Hear No Evil, Speak No Evil by Donna Amato is likewise ambiguous, particularly in its ending, and the cast of characters occasionally seems to be tripping over one another, but the writer manages to make the implausible reasonably plausible, which is as much as one can fairly ask of horror fiction. Let's face it, parts of Dean Koontz's books make no sense at all. The real question is whether the writer can carry the reader along, and Ms. Amato does that admirably.
A Visitor From the Past by Carol A. Cole is somewhat of a time travel, or maybe, more correctly, dimensional-travel. Anna has been short-tempered with her husband, Rob, since returning from a trip to Germany months earlier, and this trip is intended to rekindle their relationship, but the results are not what Rob expected. Many of these stories have downer endings. This one is more bitter sweet. I found that it lingered with me after I had finished reading.
The other standout, for me, is Kevin Tipple's By the Light of the Moon. While most of the stories in the book follow a quickly familiar plot line--the busload of tourists comes to the castle, a storm strands them there, and mysterious events follow--this one distinguishes itself by going its own way. To be sure, there is the bus, and tourists at the castle and eerie doings, but Tipple sets his story elsewhere and afterward, and we hear about the events at the castle in flashback narratives. It's a tricky sort of structure but he pulls it off neatly.
In short, this is not great literature--it surely wasn't intended to be--but if horror is your cup of tea, I can heartily recommend this for a couple of hours of goose-bump reading.” Victor J. Banis
I have always said my story “By The Light Of The Moon” was not horror though it may have a creepy crawly element or two to it. I think of my story as a fantasy piece with mystery. It is very different than the normal kind of thing and as a result almost didn’t make the book. I am very glad it did. Nothing of mine has made it anywhere since.
Not that I have submitted that much. Beyond the physical issues with writing, the idea vault is bare. I literally have nothing at all on anything. The novel has been stopped dead for over two years now, a half dozen short stories are locked down as well, and there simply is nothing happening from a writing angle other than the reviewers.
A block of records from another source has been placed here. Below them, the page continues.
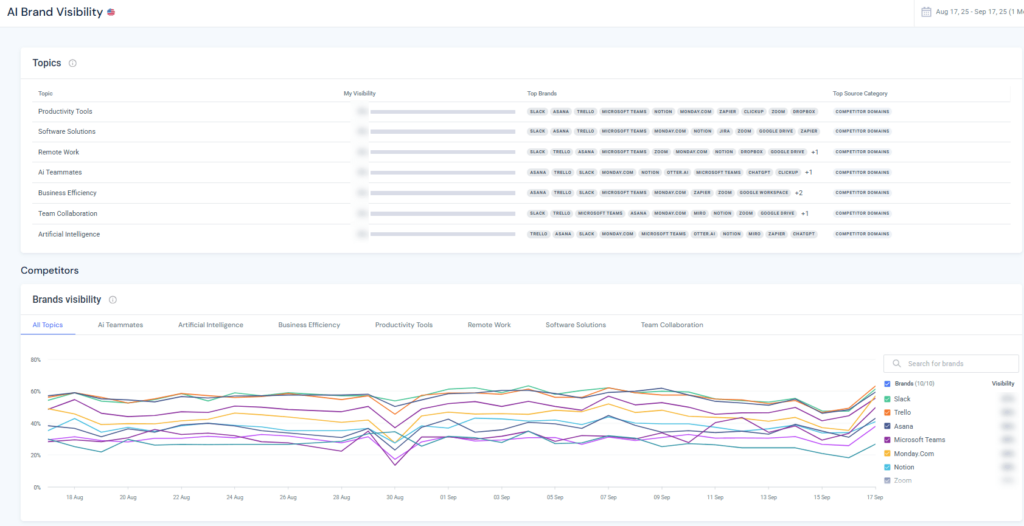Viewport: 1024px width, 526px height.
Task: Show the +1 extra brands for Team Collaboration
Action: [805, 213]
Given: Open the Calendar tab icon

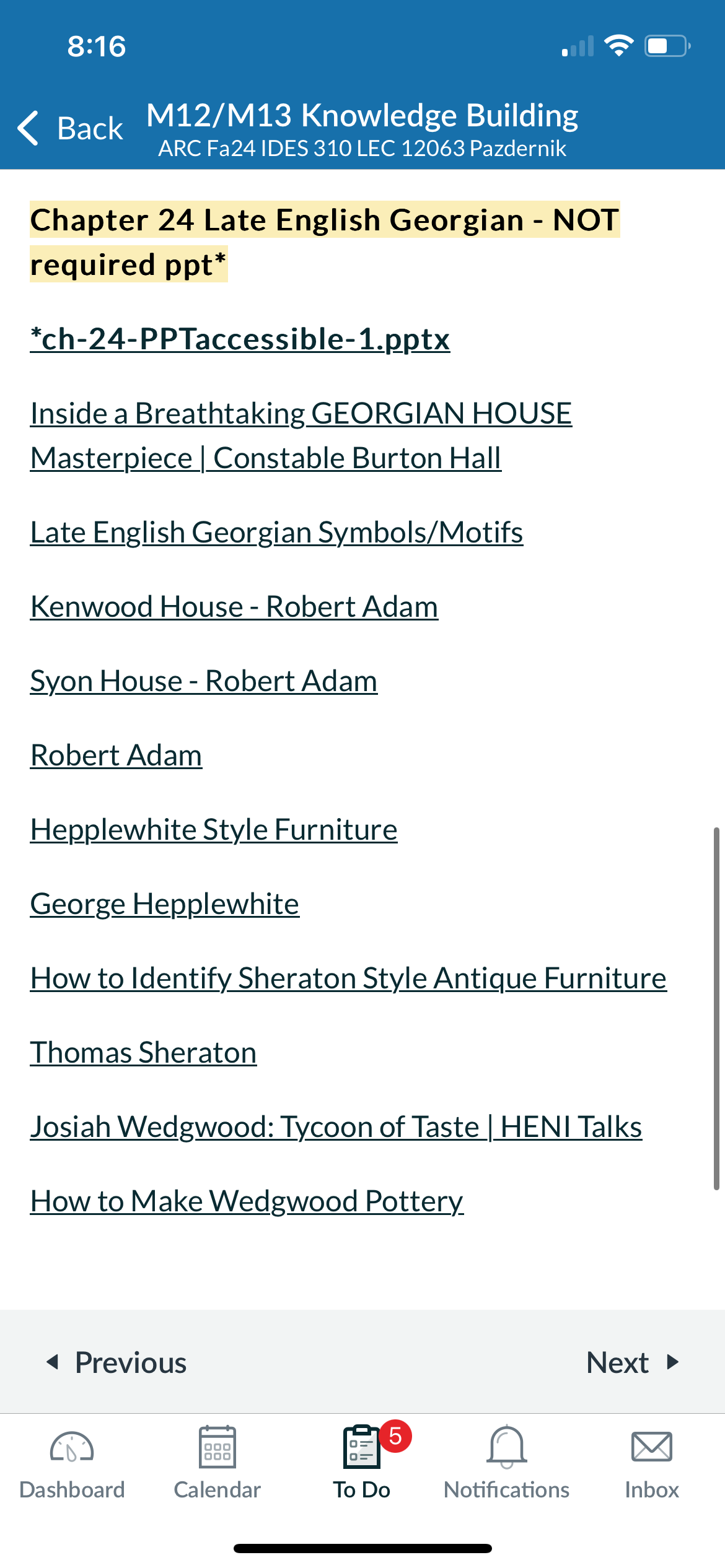Looking at the screenshot, I should [218, 1447].
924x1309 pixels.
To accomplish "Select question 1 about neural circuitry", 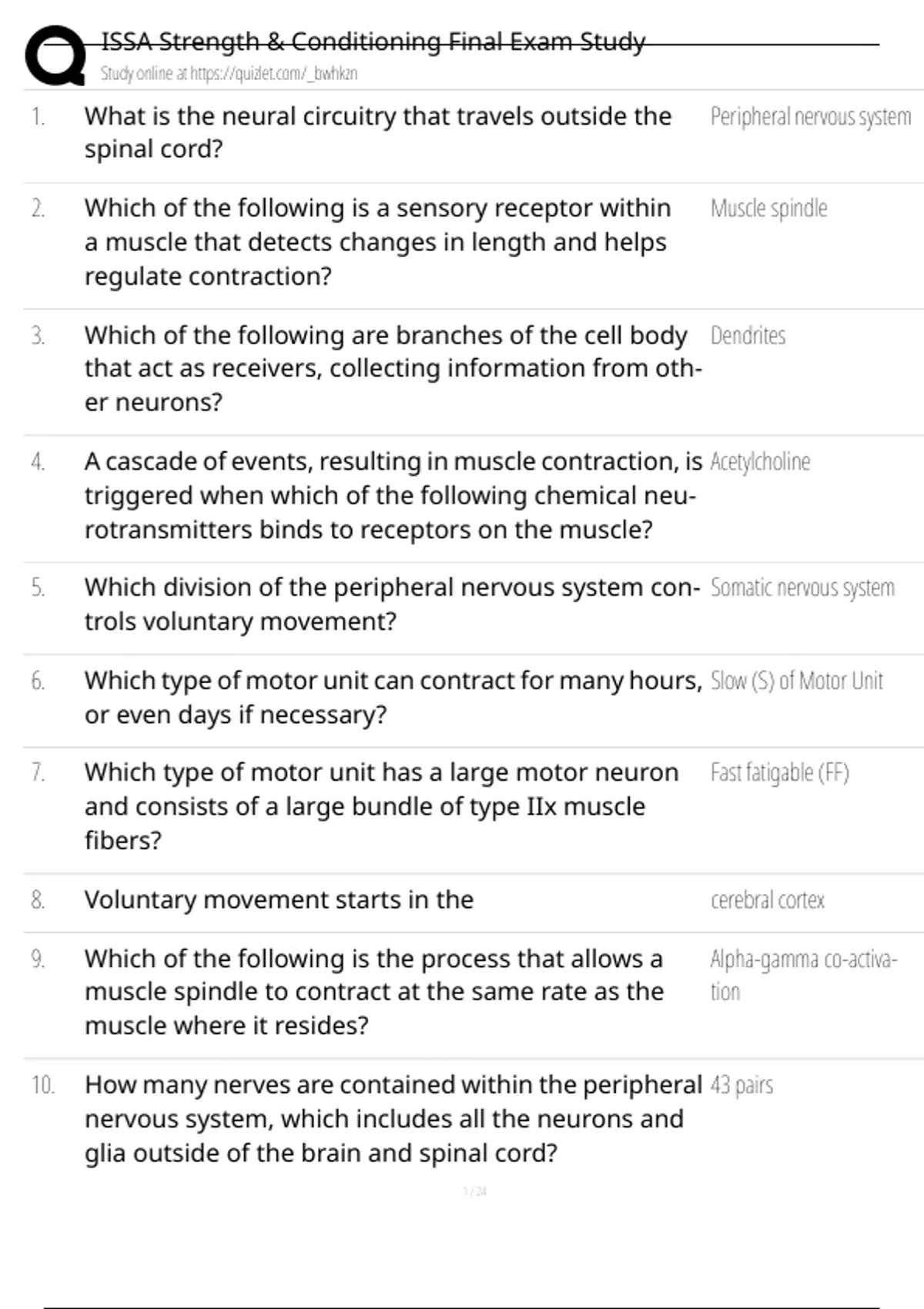I will [377, 132].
So it isn’t surprising that somebody on one of the lists I am on recently said he had no idea I had ever written anything that was ever published anywhere. He thought of me solely as a reviewer--not as a writer.
Ironic as I had originally gotten into doing reviews back in 1998 as a way of getting my name out there a bit in order to help with my fiction efforts. More than two decades later, there are well over 1000 reviews and a whopping twelve or so published fiction pieces.
Sandi is pushing strongly, as she has for over a month now, that I need to get back to working on my own stuff. To put out in e-book form the stuff that went to this magazine or that --all dead deals now--so that my stories that have not seen the light of day in a very long time would be back out there again. To get back to work on a mystery novel that she thinks has potential as do folks in my local writing group. To get back to work on creating new stuff, to submit pieces to markets, and to again put a high priority on my own writing.
Considering everything here, I really don’t see how I can….and I don’t know that I even want to try.
1 comment:
Kevin, I think you should try. Many authors have managed to do this themselves so you wouldn't have to come up with extra money and it would give you something to divert your mind from the tough things in your life. There is also the hope of a little income.